W tym roku amerykańskie media, szeroko rozpisywały się tuż przed Świętem Dziękczynienia o potencjalnych trudnościach w uzyskaniu porozumienia podczas rodzinnych spotkań, w świetle ostatnich wyborów prezydenckich. Cytowano socjologów, psychologów i innych specjalistów, którzy wieszczyli jak trudno będzie spokojnie dyskutować, nawet w najbliższym gronie rodzinnym podzielonym przez polityczne poglądy.
Boże Narodzenie, w odróżnieniu od Święta Dziękczynienia, to jednak moment, w którym spotykamy się na wspólnych przyjęciach także z osobami spoza rodziny, często są to znajomi znajomych lub współpracownicy. Sztywność kontaktów między nieznajomymi, zawsze przełamie uśmiech i pytanie np. o ulubione tradycje związane ze świętami, ulubione świąteczne filmy czy pomysły na prezenty. Jeśli nawet zdarzy się nam zapomnieć imię nowo poznanej osoby, zawsze możemy poprosić ją o to, aby nam przypomniała jak się nazywa, a następnie odwzajemnić się tą sama informacją na swój temat. Po czym gładko możemy przejść do rozmowy na przykład pytając o przygotowania do świąt.
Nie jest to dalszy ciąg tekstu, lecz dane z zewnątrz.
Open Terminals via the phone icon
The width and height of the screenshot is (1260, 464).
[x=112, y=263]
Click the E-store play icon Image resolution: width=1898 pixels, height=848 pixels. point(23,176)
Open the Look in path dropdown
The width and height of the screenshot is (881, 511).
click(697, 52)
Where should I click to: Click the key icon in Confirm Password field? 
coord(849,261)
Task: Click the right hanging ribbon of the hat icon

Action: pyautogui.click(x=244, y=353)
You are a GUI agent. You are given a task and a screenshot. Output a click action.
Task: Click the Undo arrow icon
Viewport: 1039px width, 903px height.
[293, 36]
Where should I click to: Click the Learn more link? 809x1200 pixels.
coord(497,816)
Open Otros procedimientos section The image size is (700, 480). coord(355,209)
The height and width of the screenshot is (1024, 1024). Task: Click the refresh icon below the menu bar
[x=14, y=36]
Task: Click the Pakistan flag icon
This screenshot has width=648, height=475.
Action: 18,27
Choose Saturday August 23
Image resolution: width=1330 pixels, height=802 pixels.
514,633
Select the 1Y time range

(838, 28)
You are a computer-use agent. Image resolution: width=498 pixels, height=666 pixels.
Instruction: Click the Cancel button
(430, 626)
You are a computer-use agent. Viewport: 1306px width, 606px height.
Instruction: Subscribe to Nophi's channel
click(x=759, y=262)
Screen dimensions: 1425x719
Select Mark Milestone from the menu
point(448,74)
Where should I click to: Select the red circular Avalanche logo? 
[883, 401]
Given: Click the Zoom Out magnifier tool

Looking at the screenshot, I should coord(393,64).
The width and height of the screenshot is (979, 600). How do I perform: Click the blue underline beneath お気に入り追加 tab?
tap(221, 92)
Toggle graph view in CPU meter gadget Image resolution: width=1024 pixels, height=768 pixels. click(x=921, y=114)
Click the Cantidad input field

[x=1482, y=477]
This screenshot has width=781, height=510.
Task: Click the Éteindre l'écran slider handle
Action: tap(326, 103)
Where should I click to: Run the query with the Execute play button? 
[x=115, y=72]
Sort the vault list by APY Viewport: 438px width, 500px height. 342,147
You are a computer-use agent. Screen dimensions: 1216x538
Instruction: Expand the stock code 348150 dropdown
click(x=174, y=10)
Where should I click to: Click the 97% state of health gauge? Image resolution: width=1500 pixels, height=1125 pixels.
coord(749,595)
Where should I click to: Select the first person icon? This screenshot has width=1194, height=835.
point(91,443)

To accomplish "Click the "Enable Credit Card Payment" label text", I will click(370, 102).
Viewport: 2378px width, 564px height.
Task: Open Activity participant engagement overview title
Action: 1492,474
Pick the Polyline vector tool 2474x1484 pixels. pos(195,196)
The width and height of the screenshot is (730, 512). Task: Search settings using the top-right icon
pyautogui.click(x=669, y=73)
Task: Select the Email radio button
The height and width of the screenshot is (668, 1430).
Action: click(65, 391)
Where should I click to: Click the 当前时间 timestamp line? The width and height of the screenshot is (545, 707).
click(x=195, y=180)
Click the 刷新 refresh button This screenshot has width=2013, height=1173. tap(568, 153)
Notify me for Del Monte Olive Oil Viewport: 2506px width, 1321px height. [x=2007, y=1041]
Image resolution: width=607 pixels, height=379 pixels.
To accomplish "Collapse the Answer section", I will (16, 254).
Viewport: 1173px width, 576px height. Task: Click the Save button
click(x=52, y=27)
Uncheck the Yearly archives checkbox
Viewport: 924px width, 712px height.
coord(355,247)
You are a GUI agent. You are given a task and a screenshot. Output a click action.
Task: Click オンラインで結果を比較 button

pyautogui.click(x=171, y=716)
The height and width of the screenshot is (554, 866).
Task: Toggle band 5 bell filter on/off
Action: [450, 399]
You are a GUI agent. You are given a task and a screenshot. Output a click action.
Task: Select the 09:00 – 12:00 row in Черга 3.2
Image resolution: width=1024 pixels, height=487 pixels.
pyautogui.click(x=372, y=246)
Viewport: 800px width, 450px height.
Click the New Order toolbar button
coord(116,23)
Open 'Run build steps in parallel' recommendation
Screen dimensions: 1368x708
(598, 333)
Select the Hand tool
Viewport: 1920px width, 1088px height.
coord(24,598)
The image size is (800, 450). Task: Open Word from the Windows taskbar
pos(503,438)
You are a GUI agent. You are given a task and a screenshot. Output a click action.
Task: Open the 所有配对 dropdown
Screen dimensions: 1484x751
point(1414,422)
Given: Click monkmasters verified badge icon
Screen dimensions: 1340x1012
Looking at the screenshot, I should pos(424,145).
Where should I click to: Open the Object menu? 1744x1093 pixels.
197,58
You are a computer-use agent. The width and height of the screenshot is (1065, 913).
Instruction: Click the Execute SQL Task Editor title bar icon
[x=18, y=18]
Zanim wybierzemy się na jakiekolwiek spotkanie w okresie świątecznym, warto zapamiętać, że w tego typu kontaktach i rozmowach nie powinno poruszać się tematów dotyczących przekonań politycznych i religijnych, nie mówimy także o pieniądzach i nie plotkujemy. Szerokim łukiem omijajmy także kwestie pracy, zwłaszcza na imprezach firmowych. Tematami zawsze na czasie są za to informacje sportowe, sztuka i aktualne wydarzenia społeczno-kulturalne. Pamiętajmy, że najważniejsza w rozmowie jest wymiana i otwartość na wysłuchanie drugiej strony. Zachowując te dwie podstawowe zasady możemy poczuć się znacznie pewniej.
Na koniec
Nie zapominajmy, że kończąc rozmowę czy też wizytę należy podziękować i podać powód ich zakończenia. W przypadku rozmowy może to być chęć odświeżenia się w toalecie lub potrzeba rozmowy z gospodarzem. Wychodząc z przyjęcia zawsze pamiętamy, aby nie robić tego przed podaniem deseru, a po jego zaserwowaniu nie wychodzić natychmiast po wstaniu od stołu.